Cheerful, informal, big-hearted, atypical, unmaterialistic, creative, unpompous and self-confident enough to make fun of himself. Definitely my kind of person! How I wish I’d been able to meet and know him.

Governmental obsessions

WHY is almost every Nigerian I have met so obsessed with government? Those who are out of government are obsessed with getting into government and will do anything – from going down on bended knee and selling their bodies to dishing out bribes and betraying their friends – to achieve this objective.

Meanwhile, those who are already in government are totally obsessed with staying in government and can’t bear the thought of doing anything else…even if they have cosmopolitan talents that will enable them to do well anywhere. Even when someone is doing excellently overseas, they will be pressured to rush home to join government. Even when an entrepreneur is thriving without depending on government, he must somehow make himself part of government.

Even when someone has a personality that is not suited to the Nigerian government milieu – and possesses skills that are useable outside the Nigerian public sector arena – Nigerians will still urge them to seek government jobs. I am instinctively straightforward, unsychophantic, bullshit-despising and protocol-hating. I respect some institutions, some elders and some politicians, but I don’t automatically defer to The Establishment (a) because a lot of Establishment figures are woefully inadequate in my opinion and (b) because I am a free-spirited lateral-thinker and artistic intellectual iconoclast at heart.

I have been a full-time Federal Ministry employee before and was absolutely miserable most of the time. I am currently a non-executive Director of a government Board; and I am, bluntly put, certainly not enjoying the experience. Those who know me well know that I am not an ideal government candidate and that I’d rather write great books, make illuminating films, paint wonderful pictures or cultivate beautiful gardens than hang out in the corridors of power.

But, despite being aware that Donu and Government are like chalk and cheese, most of the people around me constantly hassle me to build my future plans around governmental aspirations. And I know that these pro-government advisors mean well, but I find their attitude depressing and mystifying. I have travelled widely and related to people of several different nationalities; and Nigeria is the only country in which I have encountered this bizarre belief that no other type of work matters as much as government jobs or contracts.

When I told one of my Nigerian pals that I felt appreciated when I lived in the UK because I had sometimes enjoyed privileges such as my portrait being displayed in the reception area of BBC Television’s Headquarters in London, he still couldn’t understand why I might wish to return to the British media scene.

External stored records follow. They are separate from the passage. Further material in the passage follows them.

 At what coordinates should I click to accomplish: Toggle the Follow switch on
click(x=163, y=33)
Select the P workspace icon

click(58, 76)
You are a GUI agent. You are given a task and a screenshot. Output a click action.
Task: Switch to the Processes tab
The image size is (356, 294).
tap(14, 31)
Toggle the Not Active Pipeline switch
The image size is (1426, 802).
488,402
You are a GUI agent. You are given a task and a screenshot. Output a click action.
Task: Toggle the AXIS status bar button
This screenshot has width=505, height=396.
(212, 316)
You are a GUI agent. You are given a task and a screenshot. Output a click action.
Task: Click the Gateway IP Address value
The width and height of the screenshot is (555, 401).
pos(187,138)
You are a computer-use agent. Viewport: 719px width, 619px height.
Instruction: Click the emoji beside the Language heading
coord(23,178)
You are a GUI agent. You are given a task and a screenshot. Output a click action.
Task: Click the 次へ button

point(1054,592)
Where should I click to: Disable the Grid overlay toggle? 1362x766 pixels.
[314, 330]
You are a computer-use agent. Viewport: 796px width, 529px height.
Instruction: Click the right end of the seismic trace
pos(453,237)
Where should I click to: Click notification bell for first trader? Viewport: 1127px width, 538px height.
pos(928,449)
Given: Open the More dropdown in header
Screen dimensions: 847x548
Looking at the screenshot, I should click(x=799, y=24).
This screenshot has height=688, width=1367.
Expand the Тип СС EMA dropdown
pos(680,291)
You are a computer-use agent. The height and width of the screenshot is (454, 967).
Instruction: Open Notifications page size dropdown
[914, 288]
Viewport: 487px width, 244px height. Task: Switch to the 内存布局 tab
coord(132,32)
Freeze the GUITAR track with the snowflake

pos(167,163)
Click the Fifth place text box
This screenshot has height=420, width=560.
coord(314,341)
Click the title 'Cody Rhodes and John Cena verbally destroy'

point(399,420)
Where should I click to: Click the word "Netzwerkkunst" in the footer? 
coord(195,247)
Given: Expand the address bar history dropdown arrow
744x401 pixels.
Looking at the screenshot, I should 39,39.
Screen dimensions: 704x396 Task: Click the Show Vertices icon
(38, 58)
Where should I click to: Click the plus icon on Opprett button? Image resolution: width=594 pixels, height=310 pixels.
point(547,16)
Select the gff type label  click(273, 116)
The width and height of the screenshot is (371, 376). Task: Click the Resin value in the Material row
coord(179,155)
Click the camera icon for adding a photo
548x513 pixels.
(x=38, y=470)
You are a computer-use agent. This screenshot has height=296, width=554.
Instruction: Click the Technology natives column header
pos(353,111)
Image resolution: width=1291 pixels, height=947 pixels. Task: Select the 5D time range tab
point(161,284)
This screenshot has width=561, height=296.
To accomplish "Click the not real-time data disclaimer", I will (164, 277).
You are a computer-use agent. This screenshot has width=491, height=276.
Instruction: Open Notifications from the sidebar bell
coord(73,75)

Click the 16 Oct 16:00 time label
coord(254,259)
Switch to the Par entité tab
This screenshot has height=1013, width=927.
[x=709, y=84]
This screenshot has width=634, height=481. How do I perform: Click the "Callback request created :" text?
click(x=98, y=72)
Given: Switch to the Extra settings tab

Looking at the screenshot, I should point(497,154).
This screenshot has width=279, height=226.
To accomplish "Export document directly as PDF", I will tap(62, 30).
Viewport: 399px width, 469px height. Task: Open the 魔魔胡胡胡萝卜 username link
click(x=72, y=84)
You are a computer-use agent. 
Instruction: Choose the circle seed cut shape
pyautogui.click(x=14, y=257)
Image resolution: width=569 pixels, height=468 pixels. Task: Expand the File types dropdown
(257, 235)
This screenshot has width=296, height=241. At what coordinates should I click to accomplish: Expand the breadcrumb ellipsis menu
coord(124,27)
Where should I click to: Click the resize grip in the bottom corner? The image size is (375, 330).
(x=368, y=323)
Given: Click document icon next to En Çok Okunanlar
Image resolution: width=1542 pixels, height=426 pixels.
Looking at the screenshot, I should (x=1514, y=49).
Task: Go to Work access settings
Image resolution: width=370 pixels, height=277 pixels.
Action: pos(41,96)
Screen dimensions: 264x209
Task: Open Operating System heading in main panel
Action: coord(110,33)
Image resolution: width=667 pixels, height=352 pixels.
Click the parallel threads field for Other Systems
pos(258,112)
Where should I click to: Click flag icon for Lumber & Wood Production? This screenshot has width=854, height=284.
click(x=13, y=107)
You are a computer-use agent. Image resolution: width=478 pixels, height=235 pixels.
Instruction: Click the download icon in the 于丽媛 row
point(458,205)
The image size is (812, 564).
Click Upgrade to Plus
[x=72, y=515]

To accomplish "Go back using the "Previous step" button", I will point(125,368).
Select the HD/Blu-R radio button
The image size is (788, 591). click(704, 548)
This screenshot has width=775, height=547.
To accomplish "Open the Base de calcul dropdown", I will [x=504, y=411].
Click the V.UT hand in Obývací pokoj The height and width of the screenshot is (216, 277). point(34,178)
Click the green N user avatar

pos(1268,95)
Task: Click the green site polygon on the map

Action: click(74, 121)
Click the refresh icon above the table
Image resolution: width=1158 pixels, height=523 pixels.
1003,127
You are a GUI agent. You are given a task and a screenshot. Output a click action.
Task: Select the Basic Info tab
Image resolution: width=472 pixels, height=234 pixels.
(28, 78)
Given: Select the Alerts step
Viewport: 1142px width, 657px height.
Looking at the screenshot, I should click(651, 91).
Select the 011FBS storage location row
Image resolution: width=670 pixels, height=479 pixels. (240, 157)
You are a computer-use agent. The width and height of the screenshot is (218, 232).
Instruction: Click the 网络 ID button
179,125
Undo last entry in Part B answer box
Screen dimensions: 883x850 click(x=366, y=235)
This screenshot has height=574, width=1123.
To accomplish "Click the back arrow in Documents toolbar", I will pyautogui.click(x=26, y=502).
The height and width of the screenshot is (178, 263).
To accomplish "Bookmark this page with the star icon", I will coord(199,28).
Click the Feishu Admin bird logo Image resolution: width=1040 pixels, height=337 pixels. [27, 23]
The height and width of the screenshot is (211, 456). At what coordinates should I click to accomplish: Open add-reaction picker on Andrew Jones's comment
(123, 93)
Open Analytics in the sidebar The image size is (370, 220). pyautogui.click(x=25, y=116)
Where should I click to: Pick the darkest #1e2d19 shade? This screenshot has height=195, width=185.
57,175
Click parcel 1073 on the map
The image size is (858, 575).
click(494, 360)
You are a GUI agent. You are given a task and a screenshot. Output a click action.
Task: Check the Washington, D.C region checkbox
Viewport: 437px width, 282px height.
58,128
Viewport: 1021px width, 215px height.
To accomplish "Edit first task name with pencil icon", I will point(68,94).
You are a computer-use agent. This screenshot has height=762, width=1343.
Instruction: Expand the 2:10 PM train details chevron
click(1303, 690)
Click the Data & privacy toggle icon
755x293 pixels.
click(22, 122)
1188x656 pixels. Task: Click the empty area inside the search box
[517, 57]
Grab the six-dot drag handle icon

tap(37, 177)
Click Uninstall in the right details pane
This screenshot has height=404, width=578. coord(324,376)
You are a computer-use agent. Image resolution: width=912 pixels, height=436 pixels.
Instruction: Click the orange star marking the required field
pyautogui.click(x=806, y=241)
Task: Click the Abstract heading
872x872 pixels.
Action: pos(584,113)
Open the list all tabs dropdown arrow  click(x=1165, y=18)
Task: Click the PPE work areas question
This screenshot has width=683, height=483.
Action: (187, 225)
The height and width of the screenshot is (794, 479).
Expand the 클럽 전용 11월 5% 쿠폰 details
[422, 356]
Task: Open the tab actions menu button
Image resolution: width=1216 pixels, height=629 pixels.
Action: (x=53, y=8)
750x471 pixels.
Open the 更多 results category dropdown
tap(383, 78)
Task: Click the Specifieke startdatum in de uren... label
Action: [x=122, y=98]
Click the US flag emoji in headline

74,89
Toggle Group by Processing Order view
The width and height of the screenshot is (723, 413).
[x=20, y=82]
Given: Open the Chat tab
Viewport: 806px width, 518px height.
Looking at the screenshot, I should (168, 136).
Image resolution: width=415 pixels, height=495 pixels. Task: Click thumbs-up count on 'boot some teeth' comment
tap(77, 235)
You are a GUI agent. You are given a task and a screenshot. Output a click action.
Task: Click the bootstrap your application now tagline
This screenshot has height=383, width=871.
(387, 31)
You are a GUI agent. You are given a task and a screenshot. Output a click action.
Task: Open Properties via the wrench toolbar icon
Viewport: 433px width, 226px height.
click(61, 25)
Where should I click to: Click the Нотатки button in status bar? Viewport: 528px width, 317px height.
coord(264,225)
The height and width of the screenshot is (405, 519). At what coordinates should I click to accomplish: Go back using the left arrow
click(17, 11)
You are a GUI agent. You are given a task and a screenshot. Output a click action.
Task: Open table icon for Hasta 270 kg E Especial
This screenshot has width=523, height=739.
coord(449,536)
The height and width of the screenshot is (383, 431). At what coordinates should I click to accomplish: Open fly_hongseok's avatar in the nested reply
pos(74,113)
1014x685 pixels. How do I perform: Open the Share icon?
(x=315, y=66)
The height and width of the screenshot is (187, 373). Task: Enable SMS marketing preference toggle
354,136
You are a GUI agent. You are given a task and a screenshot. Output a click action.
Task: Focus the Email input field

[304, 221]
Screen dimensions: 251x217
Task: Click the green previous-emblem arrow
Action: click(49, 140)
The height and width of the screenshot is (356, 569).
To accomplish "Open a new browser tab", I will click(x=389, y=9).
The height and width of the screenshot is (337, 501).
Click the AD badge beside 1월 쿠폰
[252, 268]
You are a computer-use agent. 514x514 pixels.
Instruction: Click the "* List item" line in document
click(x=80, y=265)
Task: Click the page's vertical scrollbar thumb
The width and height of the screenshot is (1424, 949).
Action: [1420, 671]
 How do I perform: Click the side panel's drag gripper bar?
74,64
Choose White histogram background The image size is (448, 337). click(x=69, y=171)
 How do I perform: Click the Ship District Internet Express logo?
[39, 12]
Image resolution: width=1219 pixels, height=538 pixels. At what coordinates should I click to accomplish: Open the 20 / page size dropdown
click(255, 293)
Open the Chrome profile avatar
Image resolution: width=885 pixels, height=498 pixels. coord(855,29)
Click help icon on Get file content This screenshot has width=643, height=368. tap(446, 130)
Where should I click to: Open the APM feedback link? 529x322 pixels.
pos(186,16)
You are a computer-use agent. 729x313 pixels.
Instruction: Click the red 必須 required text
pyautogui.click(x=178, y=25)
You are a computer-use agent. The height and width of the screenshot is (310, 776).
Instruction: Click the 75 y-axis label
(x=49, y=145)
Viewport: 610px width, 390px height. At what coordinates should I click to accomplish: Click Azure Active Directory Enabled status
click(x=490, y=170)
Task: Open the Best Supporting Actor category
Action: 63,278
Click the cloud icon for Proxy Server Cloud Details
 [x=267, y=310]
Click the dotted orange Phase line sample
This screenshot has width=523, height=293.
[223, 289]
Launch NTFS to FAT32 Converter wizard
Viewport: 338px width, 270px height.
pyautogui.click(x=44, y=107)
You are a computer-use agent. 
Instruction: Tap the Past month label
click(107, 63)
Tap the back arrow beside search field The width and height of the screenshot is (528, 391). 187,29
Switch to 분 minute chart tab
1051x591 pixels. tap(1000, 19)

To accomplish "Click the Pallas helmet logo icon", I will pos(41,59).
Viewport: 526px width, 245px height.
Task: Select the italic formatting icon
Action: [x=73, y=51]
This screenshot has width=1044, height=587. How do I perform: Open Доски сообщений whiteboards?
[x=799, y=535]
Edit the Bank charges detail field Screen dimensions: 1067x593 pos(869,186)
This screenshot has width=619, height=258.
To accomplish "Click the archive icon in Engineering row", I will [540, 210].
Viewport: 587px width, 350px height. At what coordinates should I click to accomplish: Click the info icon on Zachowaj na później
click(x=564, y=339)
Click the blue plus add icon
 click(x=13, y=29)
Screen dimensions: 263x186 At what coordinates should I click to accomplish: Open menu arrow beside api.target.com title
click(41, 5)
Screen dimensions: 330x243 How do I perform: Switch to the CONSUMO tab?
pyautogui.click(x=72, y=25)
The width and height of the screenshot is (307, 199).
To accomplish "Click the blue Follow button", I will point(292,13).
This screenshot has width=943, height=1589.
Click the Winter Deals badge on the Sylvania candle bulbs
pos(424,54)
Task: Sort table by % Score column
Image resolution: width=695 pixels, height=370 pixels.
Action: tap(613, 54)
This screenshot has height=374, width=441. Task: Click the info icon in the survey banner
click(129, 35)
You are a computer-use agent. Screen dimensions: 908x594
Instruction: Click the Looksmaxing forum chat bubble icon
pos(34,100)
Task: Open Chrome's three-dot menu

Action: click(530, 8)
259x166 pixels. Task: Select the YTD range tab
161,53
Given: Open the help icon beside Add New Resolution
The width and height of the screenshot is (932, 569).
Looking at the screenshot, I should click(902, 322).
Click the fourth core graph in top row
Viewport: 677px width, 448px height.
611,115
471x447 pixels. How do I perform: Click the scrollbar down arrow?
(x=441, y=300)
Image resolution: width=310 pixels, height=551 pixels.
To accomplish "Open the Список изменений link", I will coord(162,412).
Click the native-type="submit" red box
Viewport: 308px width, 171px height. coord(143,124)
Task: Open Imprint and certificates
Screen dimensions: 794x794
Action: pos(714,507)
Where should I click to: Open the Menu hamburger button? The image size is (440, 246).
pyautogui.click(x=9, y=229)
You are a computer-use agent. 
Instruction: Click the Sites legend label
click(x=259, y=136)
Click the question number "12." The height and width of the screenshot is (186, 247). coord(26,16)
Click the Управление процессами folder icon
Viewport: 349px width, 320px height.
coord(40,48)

When I say that while I would humbly take any job I was offered if I was desperate for an income, I am glad that I am not desperate and am proud to be a writer/broadcaster and would honestly rather be Wole Soyinka or Maya Angelou than Ngozi Okonjo-Iweala or Diezani Allison-Madueke, my cousins wrinkle their brows in utter shock and nag me to forget about my wishy-washy literary tendencies and to go and beg the President for a senior sinecure!

Significant difference

When I say that I might have regarded government work as worthwhile if Nigeria had been the sort of place where reform-orientated perfectionists are allowed to make a significant difference, I am roundly told off for manufacturing stupid excuses for not clamouring to join the winners’club! Imagine a country in which almost everyone has the same ambition and is more interested in the status and thieving opportunities than the delivery aspect!

Imagine a country in which square pegs are routinely encouraged to squeeze into round holes! Imagine a country in which civilized non-governmental attainments are widely dismissed as irrelevant or inferior! Imagine a country in which everyone knows the price of everything and few know the value of anything!

One can only pray that God will one day liberate us from this massive psychological problem because you know what? Nigeria is in trouble and isn’t going to extricate itself from the mess until the collective mindset changes.